A dynamic interaction occurs between the lymphoma cell and its microenvironment, with each profoundly influencing the behavior of the other. Here, we demonstrate that adhesion of mantle cell lymphoma (MCL) and other non-Hodgkin lymphoma cells to lymph node stromal cells, follicular dendritic cells (FDCs), confers drug resistance, enhances lymphoma cell clonogenicity, and is associated with induction of histone deacetylase 6 (HDAC6). Furthermore, stroma down-regulated miR-548m contributes to HDAC6 up-regulation, and HDAC6 is a key determinant for FDC-mediated lymphoma cell survival and colony formation.

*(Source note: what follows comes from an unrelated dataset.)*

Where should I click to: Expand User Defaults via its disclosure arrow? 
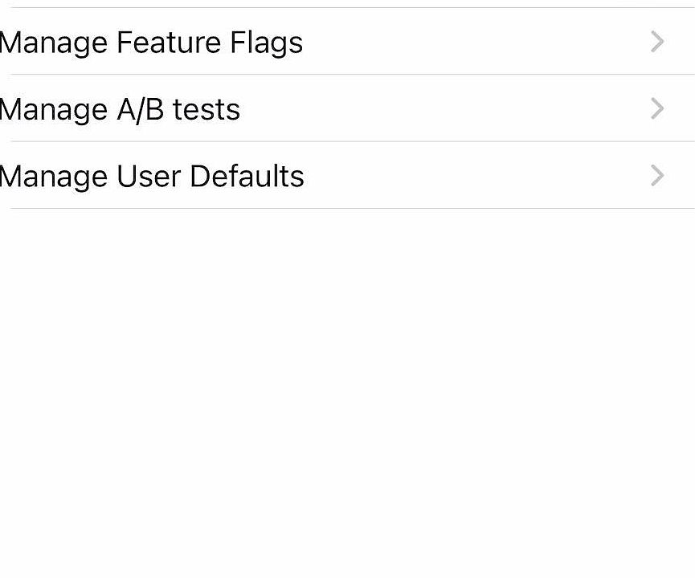coord(657,175)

We further showed that stroma-mediated drug resistance and clonogenic growth are reversed by enforced expression of miR-548m and inhibition of HDAC6. The HDAC6-selective inhibitor tubastatin significantly enhances cell death, abolishes cell adhesion-mediated drug resistance, and suppresses clonogenicity and lymphoma growth suppression ex vivo and in vivo. Together, these data suggest that the lymphoma–stroma interaction in lymph node microenvironment directly impacts the biology of lymphoma through epigenetic regulation of miRNA and HDAC, with HDAC6 as a potential therapeutic target to overcome drug resistance in MCL and other B-cell lymphomas.